A la guerre comme à la guerre

La guerre, c’est celle d’un couple qui se bat contre la tumeur au cerveau de son bébé. Tour à tour drame, documentaire, chronique, portrait et même comédie, ce film impétueux fonce sans se préoccuper de ce qui est de bon ton et de ce qui ne l’est pas, de ce qui se fait et de ce qui ne se fait pas. On est emporté par l’énergie de Valérie Donzelli et Jérémie Elkaïm. 1h30

A la guerre comme à la guerre
©D.R.
Fernand Denis

Il s’appelle Roméo, elle s’appelle Juliette, leurs regards se croisent, et c’est le coup de foudre. Une grande histoire d’amour commence, à laquelle se joint rapidement un petit Adam, tout mignon. Forcément, avec de tels prénoms, le destin les attend au tournant : une tumeur s’installe dans le cerveau de leur bébé de 18 mois.

Quel film fait-on avec un sujet pareil ? Un tire-larmes, un mélo ? Non, un film de guerre.
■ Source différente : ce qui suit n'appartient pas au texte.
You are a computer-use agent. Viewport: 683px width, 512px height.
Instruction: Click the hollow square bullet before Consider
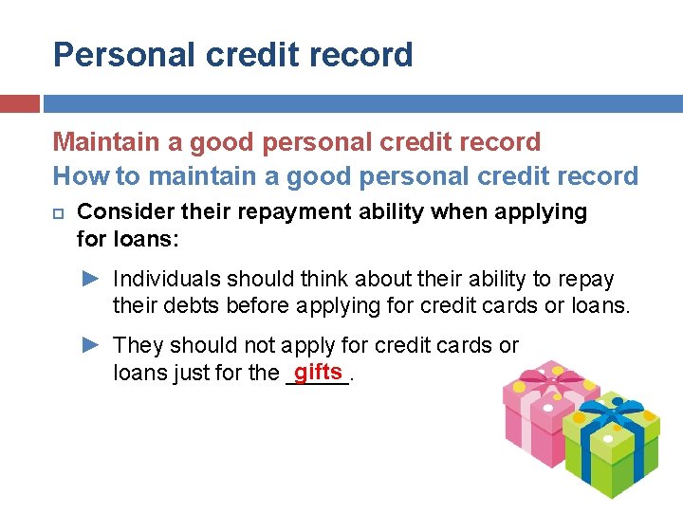tap(59, 211)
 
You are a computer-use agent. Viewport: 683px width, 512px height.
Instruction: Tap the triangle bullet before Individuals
tap(90, 279)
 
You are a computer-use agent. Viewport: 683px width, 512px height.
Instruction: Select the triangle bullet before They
tap(90, 345)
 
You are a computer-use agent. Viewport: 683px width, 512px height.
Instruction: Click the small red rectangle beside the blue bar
tap(20, 103)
De guerre contre le cancer. Et à la guerre comme à la guerre, tous les coups sont permis. Sauf un : prendre les spectateurs en otages, les torturer au pathos, les scotcher au suspense de la mort d’un enfant. Adam s’en sortira, on le sait dès le début, le cœur du film n’est pas là.

Et quel film ! C’est tout à la fois le drame de deux amoureux insouciants, forcés de mûrir à toute vitesse. Un documentaire hyperréaliste sur le cancer avec les explications scientifiques et l’atmosphère des hôpitaux où se mélangent faux docteurs et vraies infirmières. Le portrait d’un couple d’aujourd’hui: sa situation précaire, l’importance des amis, son rapport à la famille, son sens des priorités. Une histoire d’amour aussi singulière que cette réponse de Juliette à une question de Roméo: "Tu sais pourquoi cela tombe sur nous ?" "Parce qu’on est capables de le supporter!"

Mais c’est aussi une comédie, avec un humour qui s’impose dans les moments les plus improbables. A la veille d’une opération capitale, par exemple, lorsque les parents échangent leurs angoisses de plus en plus délirantes. Et même une comédie musicale avec un duo à la Jacques Demy, entre Marseille et Paris.

C’est le film d’un couple qui jette toutes ses forces dans la bataille. Sans compter. Adam est leur priorité absolue. Unique. Ils mettent en scène leur marathon : le coup sur la tête, la souffrance, l’espoir, la rémission, le désespoir, la rage, la chaleur humaine, la solidarité, les dommages collatéraux et la fracture intime. Ils témoignent de ce qu’ils ont éprouvé. Sans tricher, sans se préoccuper de ce qui est de bon ton et de ce qui ne l’est pas, de ce qui se fait et de ce qui ne se fait pas.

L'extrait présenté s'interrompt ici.